It was not just official agents of the
Canadian government who were active in Belgium. There were a number of
personal initiatives to develop some areas to be settled, on the
southern border of Manitoba and Saskatchewan. Two initiatives in
particular hold our attention. Around 1888, an arrival of Belgians
settled on the southern border of Manitoba and Saskatchewan. Their
parish priest, Father Jean Gaire, is Alsatian. These twenty-eight
families have created their new parish “Grande Clairière”.
Subsequently, other Belgian settlers have created Deleau (named after a
Belgian settler) and others have reinforced another nearby colony, on
the Souris River.
Sébastien Deleau recruited the future inhabitants of this region among
his friends and neighbors in his native province of Belgian Luxembourg.
He was therefore a so-called “repatriate – recruiter”, whose trip was
paid by the Canadian government. Many families from Gembes and
Haut-Fays left for Canada (after 1887) to settle in Manitoba at Deleau
and Grande Clairière.
…….
Of course, their decision to emigrate to Canada was not made on a whim.
They were not driven by an emergency such as war or religious
persecution. Throughout their youth, they saw men and families leave
their village and surrounding areas for the United States and Canada.
These departures were to be the subject of many conversations in these
village communities and the exchanges of letters were to feed them.
They were aware of the existence of this small Francophone community in
southern Manitoba and Saskatchewan. I keep a letter that a friend of my
grandfather had written to him from Bellegarde in 1912.
The list of passengers disembarking at Saint John is interesting. It
specifies that Arsène and Elie want to go to Deleau. This list done at
the exit of the boat identifies the immigrants. They get off in groups
and we find Arsène and Elie with other people also going to Deleau.
It is clear that the project had been prepared in Belgium well before
the departure.
…..
Afterwards, we know that Elie is listed in the directory of “Western
Land Grants”. He obtained land in Humboldt (Saskatchewan). We have not
so far had access to the document itself, which should allow us to
precisely date this transfer. What is certain is that the two brothers
do not settle in the same place. Arsène therefore settled in Manitoba.
Oral transmission in Canada said that Arsène and Céline had met “in a
little French community in Manitoba”. That's what happened.
Céline was born in Haut-Fays in 1884; Arsène in Daverdisse in 1873.
Daverdisse and Haut-Fays are two neighboring villages in the Belgian
Ardennes. It is clear that the families knew each other when they were
in Belgium. Céline was 21 when she arrived in Canada, but she didn’t
come alone, the whole family emigrated. However, his father, Henri
Joseph, was not very young, he was 54 years old. He was a “stave
maker”, that is to say a carpenter specializing in the wood used to
make barrels. They didn’t leave Haut-Fays and the surrounding area
alone. In addition, they knew people and families who had already
settled in Manitoba around Deleau and Grande Clairière. Perhaps they
had remained in epistolary contact with some?

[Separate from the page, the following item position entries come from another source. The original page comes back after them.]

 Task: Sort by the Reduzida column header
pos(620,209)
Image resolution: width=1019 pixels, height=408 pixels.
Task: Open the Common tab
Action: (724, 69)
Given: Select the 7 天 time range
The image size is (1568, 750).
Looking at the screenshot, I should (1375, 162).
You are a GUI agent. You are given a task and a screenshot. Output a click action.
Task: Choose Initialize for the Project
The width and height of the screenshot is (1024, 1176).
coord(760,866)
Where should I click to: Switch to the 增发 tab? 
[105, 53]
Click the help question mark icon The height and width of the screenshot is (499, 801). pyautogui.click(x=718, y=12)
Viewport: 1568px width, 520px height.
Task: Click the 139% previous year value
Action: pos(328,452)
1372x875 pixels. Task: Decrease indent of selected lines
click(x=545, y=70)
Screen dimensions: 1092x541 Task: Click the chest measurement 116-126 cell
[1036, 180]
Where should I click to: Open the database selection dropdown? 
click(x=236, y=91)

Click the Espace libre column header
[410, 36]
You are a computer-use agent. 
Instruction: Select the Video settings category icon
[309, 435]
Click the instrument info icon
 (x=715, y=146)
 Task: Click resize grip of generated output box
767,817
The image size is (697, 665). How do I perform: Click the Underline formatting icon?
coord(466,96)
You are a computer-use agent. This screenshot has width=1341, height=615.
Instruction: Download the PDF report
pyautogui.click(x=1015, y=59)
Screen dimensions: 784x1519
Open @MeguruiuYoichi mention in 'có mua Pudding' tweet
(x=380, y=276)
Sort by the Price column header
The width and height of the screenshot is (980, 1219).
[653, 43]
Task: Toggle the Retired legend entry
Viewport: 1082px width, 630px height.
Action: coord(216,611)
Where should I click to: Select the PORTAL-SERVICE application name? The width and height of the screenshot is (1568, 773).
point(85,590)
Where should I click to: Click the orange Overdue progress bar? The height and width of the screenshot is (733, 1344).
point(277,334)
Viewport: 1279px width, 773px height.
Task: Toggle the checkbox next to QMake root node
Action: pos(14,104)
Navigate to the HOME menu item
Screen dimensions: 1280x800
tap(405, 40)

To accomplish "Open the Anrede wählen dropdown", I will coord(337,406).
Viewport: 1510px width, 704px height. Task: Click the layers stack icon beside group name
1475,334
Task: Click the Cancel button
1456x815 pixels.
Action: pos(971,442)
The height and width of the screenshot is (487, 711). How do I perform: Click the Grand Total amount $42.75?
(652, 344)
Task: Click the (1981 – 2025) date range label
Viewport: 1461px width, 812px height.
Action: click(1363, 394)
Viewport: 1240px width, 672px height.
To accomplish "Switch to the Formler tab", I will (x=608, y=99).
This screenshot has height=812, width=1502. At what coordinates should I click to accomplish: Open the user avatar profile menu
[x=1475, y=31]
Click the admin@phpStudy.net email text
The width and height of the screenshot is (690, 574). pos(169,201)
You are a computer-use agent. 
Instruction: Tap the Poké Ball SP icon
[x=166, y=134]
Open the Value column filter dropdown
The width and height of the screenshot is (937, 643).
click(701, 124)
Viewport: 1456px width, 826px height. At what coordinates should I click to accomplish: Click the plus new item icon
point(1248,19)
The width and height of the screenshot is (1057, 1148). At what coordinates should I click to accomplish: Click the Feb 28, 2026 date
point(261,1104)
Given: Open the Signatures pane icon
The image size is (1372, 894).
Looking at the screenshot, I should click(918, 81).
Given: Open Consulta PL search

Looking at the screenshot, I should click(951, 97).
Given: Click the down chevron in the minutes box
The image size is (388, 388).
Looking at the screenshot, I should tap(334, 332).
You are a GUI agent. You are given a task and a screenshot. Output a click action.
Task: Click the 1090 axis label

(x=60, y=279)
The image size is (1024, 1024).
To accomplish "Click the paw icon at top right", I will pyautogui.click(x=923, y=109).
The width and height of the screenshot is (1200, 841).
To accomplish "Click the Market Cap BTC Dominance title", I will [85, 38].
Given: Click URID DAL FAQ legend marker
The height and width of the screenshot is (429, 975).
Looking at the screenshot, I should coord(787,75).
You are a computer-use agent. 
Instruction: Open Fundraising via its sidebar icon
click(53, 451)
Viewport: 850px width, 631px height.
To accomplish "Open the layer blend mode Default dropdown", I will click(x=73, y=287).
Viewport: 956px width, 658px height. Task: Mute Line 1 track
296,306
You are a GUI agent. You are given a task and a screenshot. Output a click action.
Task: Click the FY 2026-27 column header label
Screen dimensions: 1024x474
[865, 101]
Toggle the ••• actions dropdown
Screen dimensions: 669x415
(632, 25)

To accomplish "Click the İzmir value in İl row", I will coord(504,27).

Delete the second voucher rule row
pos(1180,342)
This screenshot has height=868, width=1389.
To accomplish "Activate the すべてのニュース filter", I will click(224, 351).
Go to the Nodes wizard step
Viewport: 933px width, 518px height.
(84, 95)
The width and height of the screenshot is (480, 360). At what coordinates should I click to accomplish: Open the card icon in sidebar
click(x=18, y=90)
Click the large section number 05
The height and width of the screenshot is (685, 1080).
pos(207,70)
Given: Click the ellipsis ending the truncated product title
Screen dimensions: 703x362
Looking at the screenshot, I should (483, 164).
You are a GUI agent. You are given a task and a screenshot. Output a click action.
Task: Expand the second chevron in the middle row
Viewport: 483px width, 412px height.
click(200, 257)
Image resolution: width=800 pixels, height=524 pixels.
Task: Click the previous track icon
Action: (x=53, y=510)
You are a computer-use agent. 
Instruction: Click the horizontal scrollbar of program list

A certain Jean-Baptiste Delbrouck and his wife Marie Volion left for
Deleau in 1904. Jean-Baptiste picked up his parents in Belgium the
following year. They took the same boat as the Daigmont, as well as the
Naviaux family. This small troop left Antwerp on May 2, 1905 aboard the
Montezuma. They arrived two weeks later, on May 17, in Quebec (see
photo below).
The Daigmont family settled in Deleau, later in Brandon. Arsène is in
Hartney. Hartney and Deleau are 14 km apart. They married on April 7,
1910 in Cameron, a municipality bordering Hartney.
The 1911 census mentions them in Brandon where the Daigmont parents
lived. Arsène was a self-employed “farmer”. Later, they went, like
other families, to help in the development of Bellegarde (Saskatchewan).